### Work item
Range to copy from the entries below: the line containing "Where should I" through the line containing "This screenshot has height=497, width=1568.", inclusive. Retype only those lines, exactly, without any images.

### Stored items
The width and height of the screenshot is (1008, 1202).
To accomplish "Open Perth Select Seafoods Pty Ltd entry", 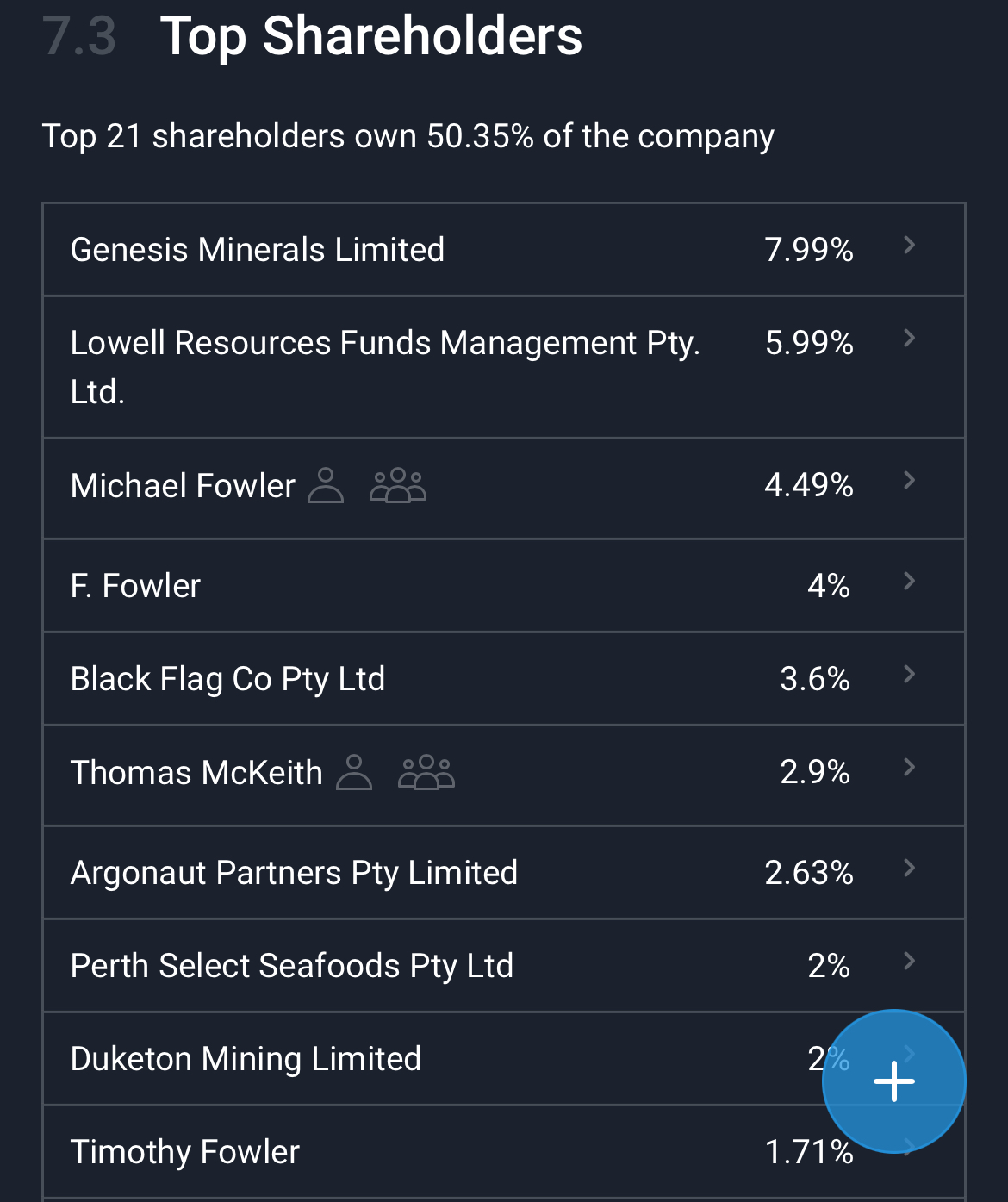I will (504, 966).
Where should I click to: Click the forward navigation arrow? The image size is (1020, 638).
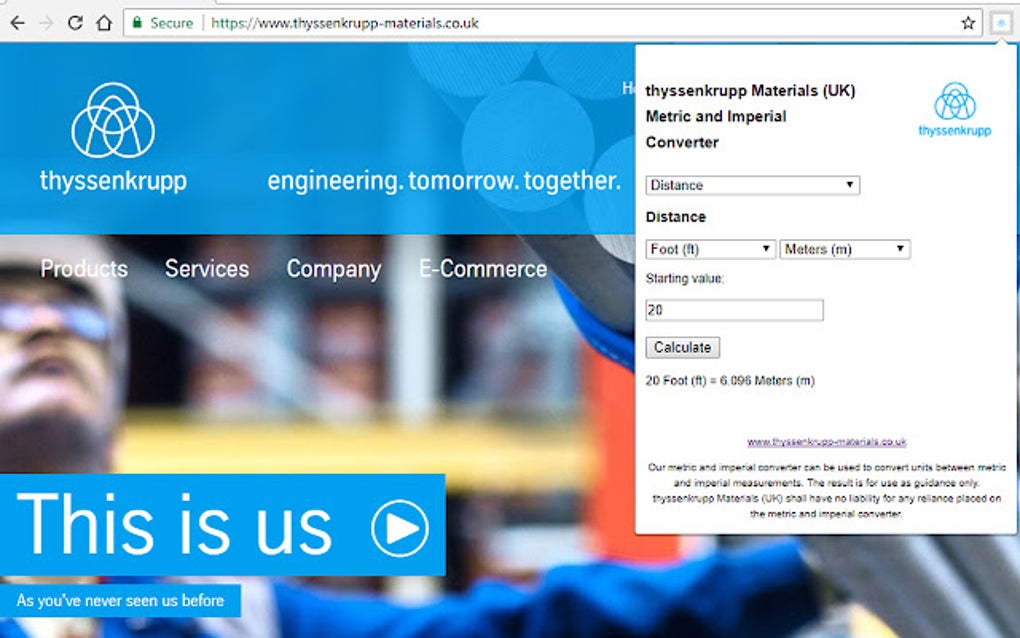[47, 22]
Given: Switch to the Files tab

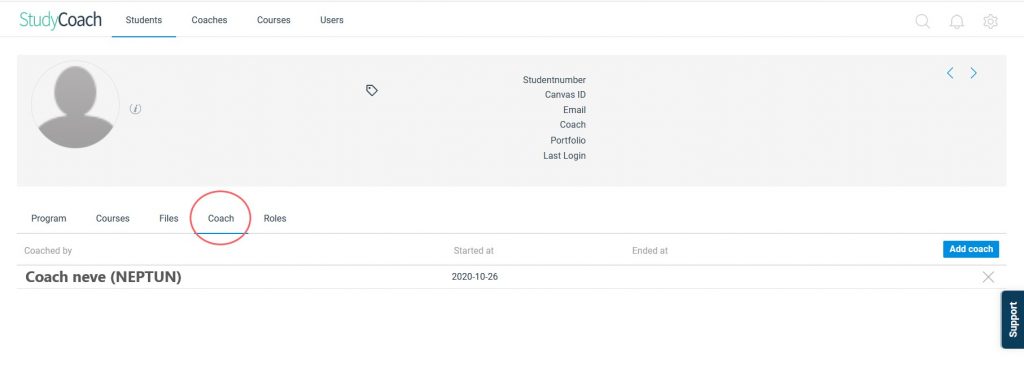Looking at the screenshot, I should tap(168, 218).
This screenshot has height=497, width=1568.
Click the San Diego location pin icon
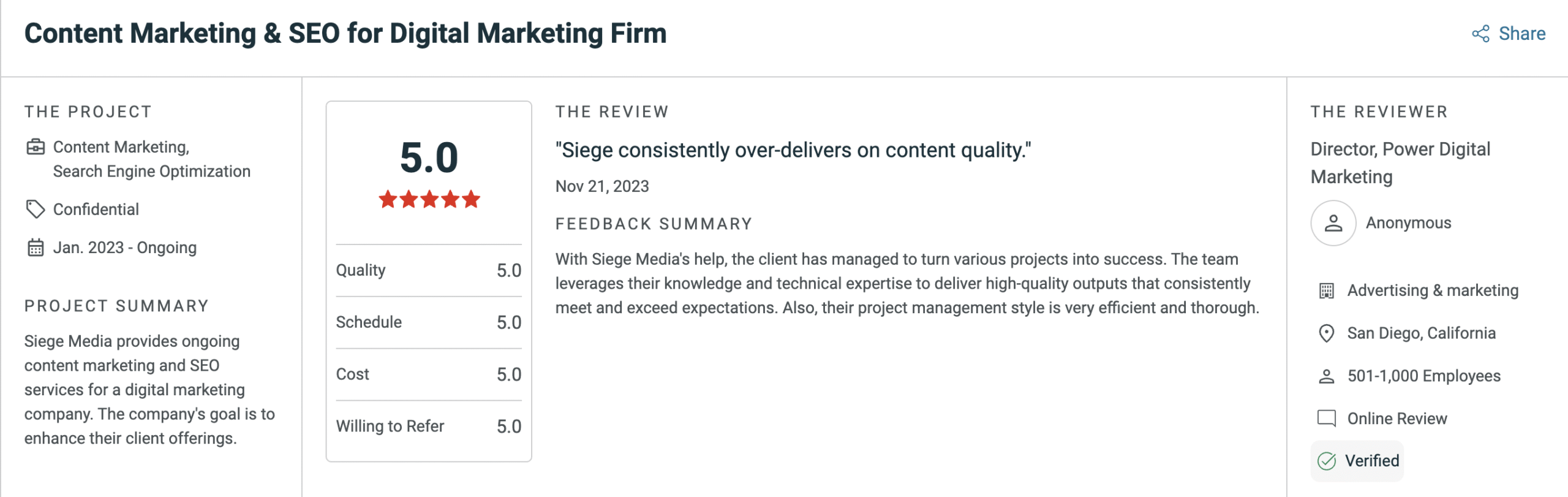[1326, 333]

### Output of the task
Where should I click to: Click the forward navigation arrow? The image size is (1020, 638).
[47, 22]
Given: Switch to the Files tab

Looking at the screenshot, I should tap(168, 218).
This screenshot has height=497, width=1568.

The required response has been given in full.